_Input data_:
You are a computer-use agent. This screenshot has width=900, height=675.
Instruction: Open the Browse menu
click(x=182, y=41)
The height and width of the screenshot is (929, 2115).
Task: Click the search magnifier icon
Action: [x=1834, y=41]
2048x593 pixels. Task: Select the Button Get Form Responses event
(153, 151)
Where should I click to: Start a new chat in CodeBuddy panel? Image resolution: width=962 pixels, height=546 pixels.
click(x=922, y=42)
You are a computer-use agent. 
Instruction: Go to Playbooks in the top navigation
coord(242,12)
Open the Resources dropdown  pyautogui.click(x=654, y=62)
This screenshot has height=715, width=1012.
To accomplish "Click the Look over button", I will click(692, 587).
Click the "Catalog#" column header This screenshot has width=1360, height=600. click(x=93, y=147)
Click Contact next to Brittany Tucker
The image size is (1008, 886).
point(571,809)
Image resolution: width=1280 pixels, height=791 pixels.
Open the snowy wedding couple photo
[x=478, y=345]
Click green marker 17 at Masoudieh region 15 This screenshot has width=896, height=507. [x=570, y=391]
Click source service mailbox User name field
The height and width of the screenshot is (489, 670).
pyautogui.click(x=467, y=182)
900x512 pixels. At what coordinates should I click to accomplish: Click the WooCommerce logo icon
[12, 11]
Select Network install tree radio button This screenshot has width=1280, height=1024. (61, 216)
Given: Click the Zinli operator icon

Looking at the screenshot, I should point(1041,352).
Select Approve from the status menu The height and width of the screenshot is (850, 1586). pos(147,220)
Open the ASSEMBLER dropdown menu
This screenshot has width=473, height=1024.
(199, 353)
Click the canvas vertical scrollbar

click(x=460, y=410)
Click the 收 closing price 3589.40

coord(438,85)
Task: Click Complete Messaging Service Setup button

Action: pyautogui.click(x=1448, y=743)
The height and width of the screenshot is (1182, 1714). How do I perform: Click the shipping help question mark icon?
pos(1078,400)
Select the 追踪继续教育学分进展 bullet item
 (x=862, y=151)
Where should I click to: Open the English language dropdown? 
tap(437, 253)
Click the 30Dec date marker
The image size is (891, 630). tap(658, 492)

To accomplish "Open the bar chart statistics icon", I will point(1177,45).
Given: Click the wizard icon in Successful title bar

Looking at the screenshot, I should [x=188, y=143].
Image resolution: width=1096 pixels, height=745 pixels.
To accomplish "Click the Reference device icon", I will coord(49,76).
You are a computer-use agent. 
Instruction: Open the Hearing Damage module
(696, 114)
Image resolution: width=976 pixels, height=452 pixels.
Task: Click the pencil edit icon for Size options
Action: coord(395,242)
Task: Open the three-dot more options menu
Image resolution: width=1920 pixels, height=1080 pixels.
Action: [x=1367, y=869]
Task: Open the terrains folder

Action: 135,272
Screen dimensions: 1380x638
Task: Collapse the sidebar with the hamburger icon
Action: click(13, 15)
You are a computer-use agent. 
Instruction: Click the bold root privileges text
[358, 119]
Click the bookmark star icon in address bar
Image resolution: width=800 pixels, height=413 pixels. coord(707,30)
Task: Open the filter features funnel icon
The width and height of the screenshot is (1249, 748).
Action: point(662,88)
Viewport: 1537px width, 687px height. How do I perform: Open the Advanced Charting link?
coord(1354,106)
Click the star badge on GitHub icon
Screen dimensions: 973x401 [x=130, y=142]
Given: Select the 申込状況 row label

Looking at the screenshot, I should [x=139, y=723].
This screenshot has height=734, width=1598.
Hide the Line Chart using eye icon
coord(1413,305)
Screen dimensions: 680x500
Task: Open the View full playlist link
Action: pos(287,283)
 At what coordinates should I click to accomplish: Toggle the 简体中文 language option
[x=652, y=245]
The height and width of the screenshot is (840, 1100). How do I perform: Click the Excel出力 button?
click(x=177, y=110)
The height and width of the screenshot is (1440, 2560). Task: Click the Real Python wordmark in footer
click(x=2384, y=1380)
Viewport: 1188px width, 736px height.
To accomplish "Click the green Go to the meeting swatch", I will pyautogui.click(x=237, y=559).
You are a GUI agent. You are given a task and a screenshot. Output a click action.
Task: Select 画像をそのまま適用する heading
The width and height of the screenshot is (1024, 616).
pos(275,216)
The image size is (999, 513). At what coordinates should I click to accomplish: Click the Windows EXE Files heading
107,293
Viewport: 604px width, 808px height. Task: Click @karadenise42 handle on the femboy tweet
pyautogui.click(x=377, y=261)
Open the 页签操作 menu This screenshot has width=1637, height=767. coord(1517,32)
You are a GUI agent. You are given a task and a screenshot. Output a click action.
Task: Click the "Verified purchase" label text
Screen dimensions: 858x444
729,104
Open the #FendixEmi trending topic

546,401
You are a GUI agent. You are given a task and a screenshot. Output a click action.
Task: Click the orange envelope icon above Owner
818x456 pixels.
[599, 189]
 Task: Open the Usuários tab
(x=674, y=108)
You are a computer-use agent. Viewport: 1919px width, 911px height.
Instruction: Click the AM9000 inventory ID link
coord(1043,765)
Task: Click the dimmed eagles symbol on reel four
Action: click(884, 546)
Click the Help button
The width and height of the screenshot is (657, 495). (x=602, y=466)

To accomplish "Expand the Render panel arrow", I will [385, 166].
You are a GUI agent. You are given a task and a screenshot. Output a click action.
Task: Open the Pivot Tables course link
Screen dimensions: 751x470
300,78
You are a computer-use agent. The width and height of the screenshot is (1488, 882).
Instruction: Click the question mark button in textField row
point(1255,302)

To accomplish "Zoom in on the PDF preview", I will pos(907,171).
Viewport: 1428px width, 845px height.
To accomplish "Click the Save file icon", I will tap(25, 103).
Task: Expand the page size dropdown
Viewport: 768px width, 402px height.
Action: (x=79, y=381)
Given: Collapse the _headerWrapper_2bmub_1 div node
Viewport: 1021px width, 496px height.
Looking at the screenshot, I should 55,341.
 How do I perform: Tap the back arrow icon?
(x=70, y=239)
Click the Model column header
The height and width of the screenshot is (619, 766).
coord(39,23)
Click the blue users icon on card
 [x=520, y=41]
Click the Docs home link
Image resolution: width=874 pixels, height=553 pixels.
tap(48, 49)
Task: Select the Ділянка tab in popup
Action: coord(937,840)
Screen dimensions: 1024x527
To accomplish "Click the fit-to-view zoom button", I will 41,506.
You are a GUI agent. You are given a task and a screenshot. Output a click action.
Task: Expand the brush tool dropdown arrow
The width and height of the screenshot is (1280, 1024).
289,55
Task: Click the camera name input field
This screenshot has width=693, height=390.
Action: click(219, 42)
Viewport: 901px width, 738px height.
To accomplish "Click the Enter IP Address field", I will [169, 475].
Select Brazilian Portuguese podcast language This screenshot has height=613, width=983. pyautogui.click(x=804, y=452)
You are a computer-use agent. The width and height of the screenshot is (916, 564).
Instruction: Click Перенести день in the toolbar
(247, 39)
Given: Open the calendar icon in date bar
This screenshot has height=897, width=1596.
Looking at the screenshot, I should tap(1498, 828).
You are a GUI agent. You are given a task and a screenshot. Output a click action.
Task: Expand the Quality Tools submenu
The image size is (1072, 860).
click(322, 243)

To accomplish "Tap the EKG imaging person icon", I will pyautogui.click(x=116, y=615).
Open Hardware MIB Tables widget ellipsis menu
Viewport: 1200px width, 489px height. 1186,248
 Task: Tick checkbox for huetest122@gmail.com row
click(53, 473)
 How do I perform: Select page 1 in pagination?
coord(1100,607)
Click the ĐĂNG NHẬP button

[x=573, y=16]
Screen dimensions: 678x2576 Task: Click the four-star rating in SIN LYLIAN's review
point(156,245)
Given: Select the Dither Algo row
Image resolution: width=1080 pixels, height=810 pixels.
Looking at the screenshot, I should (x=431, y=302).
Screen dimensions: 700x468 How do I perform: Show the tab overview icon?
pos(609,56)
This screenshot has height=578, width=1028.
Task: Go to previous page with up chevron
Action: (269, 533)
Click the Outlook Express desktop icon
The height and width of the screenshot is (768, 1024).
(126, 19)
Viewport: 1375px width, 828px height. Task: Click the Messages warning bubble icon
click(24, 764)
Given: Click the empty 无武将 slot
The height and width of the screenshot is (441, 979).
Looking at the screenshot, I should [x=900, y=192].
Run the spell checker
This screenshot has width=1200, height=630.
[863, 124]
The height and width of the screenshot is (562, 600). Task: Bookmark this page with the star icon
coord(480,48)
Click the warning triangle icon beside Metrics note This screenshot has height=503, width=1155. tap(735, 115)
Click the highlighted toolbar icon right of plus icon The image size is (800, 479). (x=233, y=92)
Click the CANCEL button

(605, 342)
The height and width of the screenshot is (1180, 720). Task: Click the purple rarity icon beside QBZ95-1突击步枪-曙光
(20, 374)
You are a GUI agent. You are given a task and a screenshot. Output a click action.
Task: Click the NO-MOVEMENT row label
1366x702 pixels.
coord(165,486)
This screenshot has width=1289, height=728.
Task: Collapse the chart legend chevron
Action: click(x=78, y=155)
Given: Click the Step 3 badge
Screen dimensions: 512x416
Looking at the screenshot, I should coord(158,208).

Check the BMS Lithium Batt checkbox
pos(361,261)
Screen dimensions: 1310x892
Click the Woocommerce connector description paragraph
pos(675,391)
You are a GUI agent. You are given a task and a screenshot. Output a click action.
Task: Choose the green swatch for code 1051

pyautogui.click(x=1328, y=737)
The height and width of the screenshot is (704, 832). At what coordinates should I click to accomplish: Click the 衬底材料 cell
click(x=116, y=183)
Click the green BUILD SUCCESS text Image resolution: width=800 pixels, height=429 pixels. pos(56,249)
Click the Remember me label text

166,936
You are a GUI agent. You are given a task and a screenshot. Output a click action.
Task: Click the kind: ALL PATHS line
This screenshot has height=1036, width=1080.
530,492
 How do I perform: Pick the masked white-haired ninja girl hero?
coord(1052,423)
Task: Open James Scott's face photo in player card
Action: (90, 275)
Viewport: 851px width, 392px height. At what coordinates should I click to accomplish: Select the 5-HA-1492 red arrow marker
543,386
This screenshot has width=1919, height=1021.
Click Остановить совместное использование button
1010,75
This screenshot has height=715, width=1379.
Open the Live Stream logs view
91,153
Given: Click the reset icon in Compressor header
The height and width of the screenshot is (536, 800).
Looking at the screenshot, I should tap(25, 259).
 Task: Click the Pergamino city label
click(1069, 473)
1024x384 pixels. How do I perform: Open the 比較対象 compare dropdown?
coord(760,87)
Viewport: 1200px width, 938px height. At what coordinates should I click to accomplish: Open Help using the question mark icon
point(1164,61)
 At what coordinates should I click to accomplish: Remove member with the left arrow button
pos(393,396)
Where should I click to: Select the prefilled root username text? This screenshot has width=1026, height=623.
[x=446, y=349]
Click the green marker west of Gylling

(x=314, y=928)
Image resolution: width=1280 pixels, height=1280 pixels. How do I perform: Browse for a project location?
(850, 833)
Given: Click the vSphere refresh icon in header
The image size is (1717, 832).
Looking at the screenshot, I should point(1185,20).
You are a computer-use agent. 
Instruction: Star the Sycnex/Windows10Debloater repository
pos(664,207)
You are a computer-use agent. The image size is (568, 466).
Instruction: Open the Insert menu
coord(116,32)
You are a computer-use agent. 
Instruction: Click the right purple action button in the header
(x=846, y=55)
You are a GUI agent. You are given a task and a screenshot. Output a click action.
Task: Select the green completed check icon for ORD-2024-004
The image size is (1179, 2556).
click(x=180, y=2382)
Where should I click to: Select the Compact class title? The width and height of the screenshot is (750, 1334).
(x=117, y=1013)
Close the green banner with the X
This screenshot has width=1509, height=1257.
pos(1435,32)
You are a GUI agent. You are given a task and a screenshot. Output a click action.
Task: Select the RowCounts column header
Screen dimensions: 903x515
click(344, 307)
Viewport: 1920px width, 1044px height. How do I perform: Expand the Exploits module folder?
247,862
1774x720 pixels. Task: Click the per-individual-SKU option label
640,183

_Required action_: From the listing above, find the number of lines with the word "will" in them. Answer with the number only.

_Result of this exercise_: 10